The Single Girl’s Guide to Surviving Wedding Season

Do you feel conspicuously single at weddings? I do. Golly, ‘single’ must seep out of my pores.

It’s June, and darned if we’re not in the thick of wedding season. I, the unsuspecting writer, took my laptop to the coffee shop to nurse an iced Americano, shop for book covers, and do odd internet errands, and what do I find? The girl who ‘can’t wait to try on her dress tomorrow’ is beside me.

I walked by the bulletin board at work today and saw a poster for someone’s wedding social.  Didn’t they just take one down?

Non-Manitobans, a social is a gathering where people eat, get drunk, dance, and give money to the couple… or something.

I’ve passed through one wedding already and have two ahead of me in the next three weeks. I’ve been the dutiful friend and coworker who’s oohed and ahhed over the ring, the dress, the invitations, and then hugged the bride at the wedding and sat through the speeches. I caught the bouquet (and knocked some poor chick over—read about that here), and I’m prepared to do it all over.

I’ve picked out a pretty aqua sundress. I’ve circled Home Outfitters with a gift registry (does anyone go to Home Outfitters for any other reason?) for eons looking for the one jar.

There’s a bitter-sweetness to it. I’m so happy for my friends. And, well, I’m so glad I’m not the one planning what colour the border on my invitation will be and if I should or shouldn’t invite third-cousin Steve. But they go two by two, as someone once said, and I always wonder, as I clutch the gift registry, as I sit in the pew, camera poised: when will it be my turn?

Single girls: don’t we all think that?

Don’t we all feel a little bit gut-punched when our friend announces her engagement, as she shows off the ring, as she flips through her wedding photos? Even though in our strongest moments, we remember how happy we are for our independence, and how glad we are that we’re not starting a family just yet, and we tell ourselves that we’re too busy for a relationship?

We’re not crazy for feeling that way. We’re made for love and for relationships. Our hopes and our dreams are good, natural desires. Our unfulfilled sex drive (if you’re a celibate single like me) is not evil.

It just isn’t time yet.

Now isn’t the time to pine for what you can’t have, and what you probably can’t control. Now is the time to chase your purpose, your calling, your potential. Now is the time to pursue education—to get the degree, or to delve deep into subjects you love. Now is the time for adventure—hopefully with your family or your best friends.
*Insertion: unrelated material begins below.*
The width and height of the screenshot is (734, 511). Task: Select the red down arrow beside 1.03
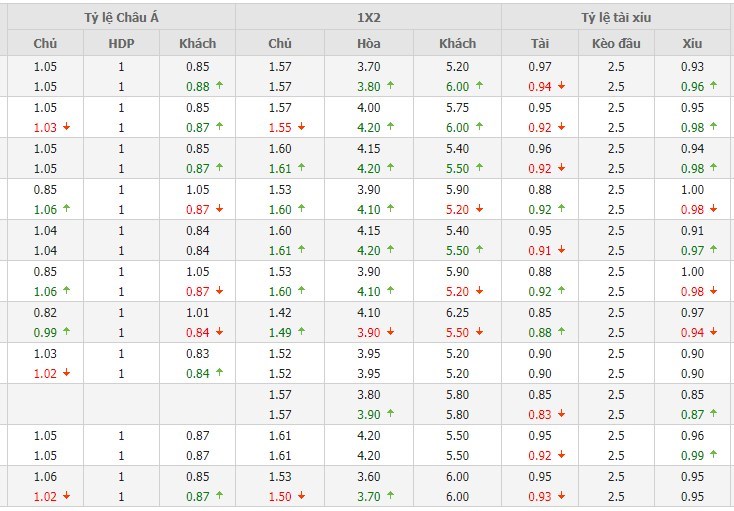[x=66, y=126]
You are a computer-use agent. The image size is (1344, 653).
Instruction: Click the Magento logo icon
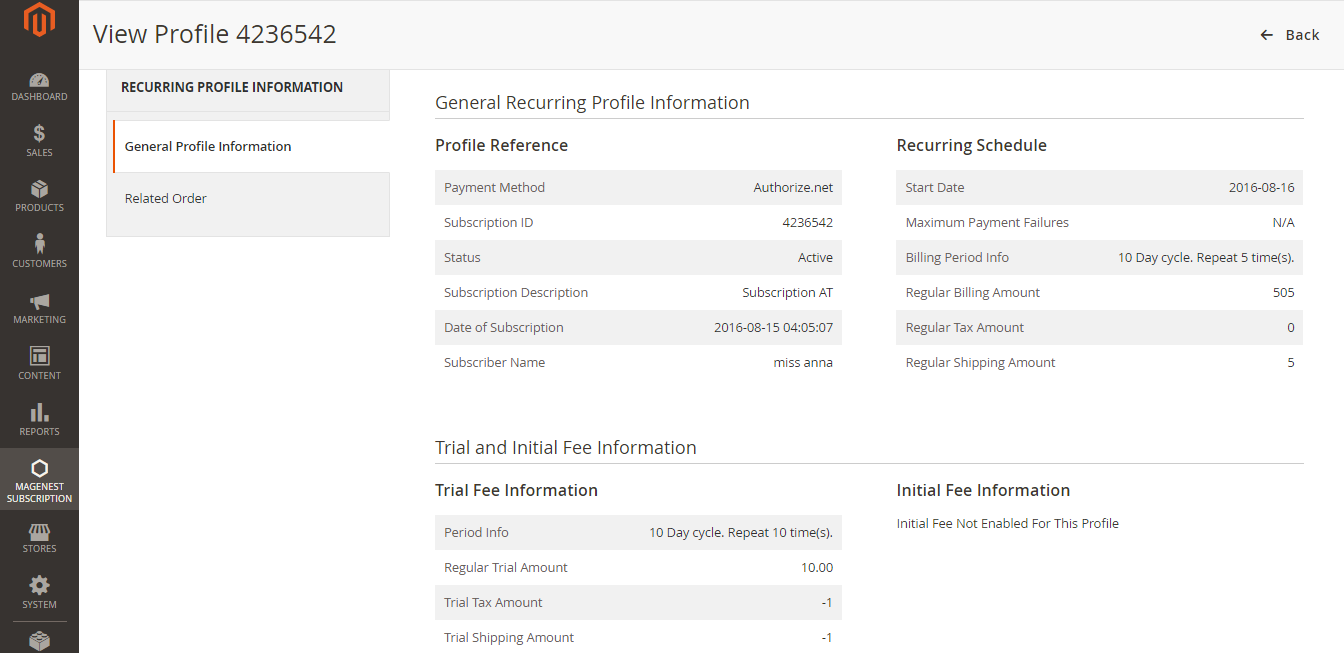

Bungee jump, backpack Europe, go on a week-long shopping trip (like my sister and I are doing in a couple weeks. Yay!). Now is the time to learn discipline—keeping house, financial intelligence, healthy living.

Those things, once accomplished, cannot be taken from you. They are ‘safely stored in the past’ as Victor Frankl said. They will turn your life into a masterpiece whether you marry and start a family, or you are the crazy aunt who tells the best stories.  Believe it or not, there is much more to your life’s calling than ‘wife’ or ‘parent’, even though those are good things.

I hope you make the most of the now, because time isn’t waiting for you or the spouse that may be out there for you. One day you’ll wake up and ten years will have past. Will you have made anything of them?

As I said recently, the future doesn’t seem to deliver. Putting our hope on future events will just let us down. Rather, let’s work on everything we can and put the rest in God’s hands.

Single gal in the aqua sundress, the wrapped gift in her hands: cry if you want when the bride walks by. It isn’t easy to be single. But dry your tears and smile, and dance, and catch the bouquet, and laugh with all your friends around the table. Enjoy the moment, whatever it is—and perhaps soon you will find yourself where you want to be, that you are the person you want to be.